/nlu-winograd

Code and data related to final project for NYU DS-GA 1012

Primary LanguagePythonMIT LicenseMIT

nlu-winograd.py

Models and code for addressing the Winograd Schema Challenge with training data from the SNLI/MultiNLI corpora.

Acknowledgements

For convenience, this repository pre-packages some dependency code and data not created by the authors.

  • The dataset of Winograd Schemas at ./datasets/winograd/WSCollection.xml is taken from Ernest Davis's (NYU) website.
  • We package a modified implementation of the baseline NLI models from the Machine Learning for Language Group at NYU, which is stored in ./model

Overview

General Environment Setup

First, install Python 3. Then, start by cloning this repository:

git clone https://github.com/sgbalogh/nlu-winograd
cd nlu-winograd

Pre-requisites can be installed simply with:

make

Optionally, you can run the test suite with:

make test

Model Training Environment Setup

In order to run the TensorFlow NLI model implementations, some datasets need to be downloaded first.

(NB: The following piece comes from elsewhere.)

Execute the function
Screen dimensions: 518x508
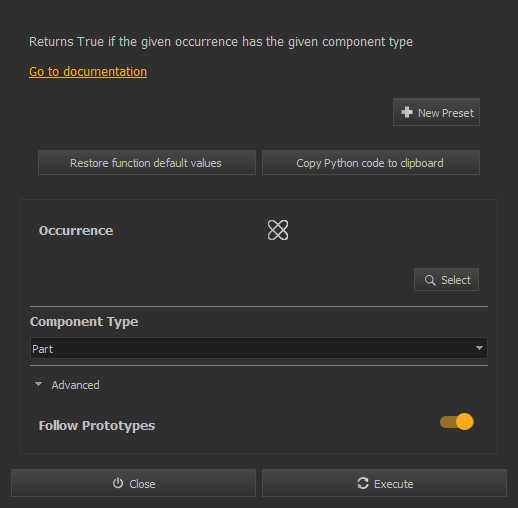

Create a data directory in ./model containing an additional nested directory winograd; additionally, create a logs directory within ./model:

mkdir -p ./model/data/winograd
mkdir -p ./model/logs
cd ./model/data

Then download and unzip SNLI, MNLI, and GloVe:

wget https://www.nyu.edu/projects/bowman/multinli/multinli_0.9.zip
wget https://nlp.stanford.edu/projects/snli/snli_1.0.zip
wget http://nlp.stanford.edu/data/glove.840B.300d.zip
unzip ./*.zip

We also need the Stanford Parser, which should be stored in ./apps

cd nlu-winograd
mkdir -p ./apps
cd apps
wget https://nlp.stanford.edu/software/stanford-parser-full-2018-02-27.zip
unzip ./*.zip

Now you should be all set.

Loading Winograd Schema Dev/Test instances

The repository contains a copy of the XML document provided by Ernest Davis. The local copy is located at datasets/winograd/WSCollection.xml.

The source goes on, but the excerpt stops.